## DIRECTIVE
Repeat word for word the lines of the entries below, starting at the line containing "Tap the red-haired character avatar thumbnail" and ending at the line containing "tap(90, 108)", with both of those lines included.

## EXERCISE MATERIALS

┌──

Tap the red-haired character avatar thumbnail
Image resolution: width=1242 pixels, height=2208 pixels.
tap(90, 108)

└──
┌──

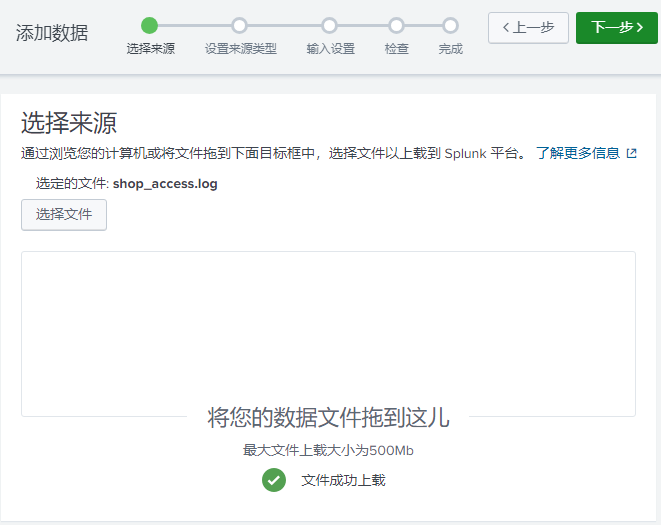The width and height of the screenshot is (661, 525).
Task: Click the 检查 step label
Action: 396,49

└──
┌──

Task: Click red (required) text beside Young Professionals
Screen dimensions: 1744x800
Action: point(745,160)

└──

## WRITTEN RESPONSE
Tap the red-haired character avatar thumbnail
Image resolution: width=1242 pixels, height=2208 pixels.
tap(90, 108)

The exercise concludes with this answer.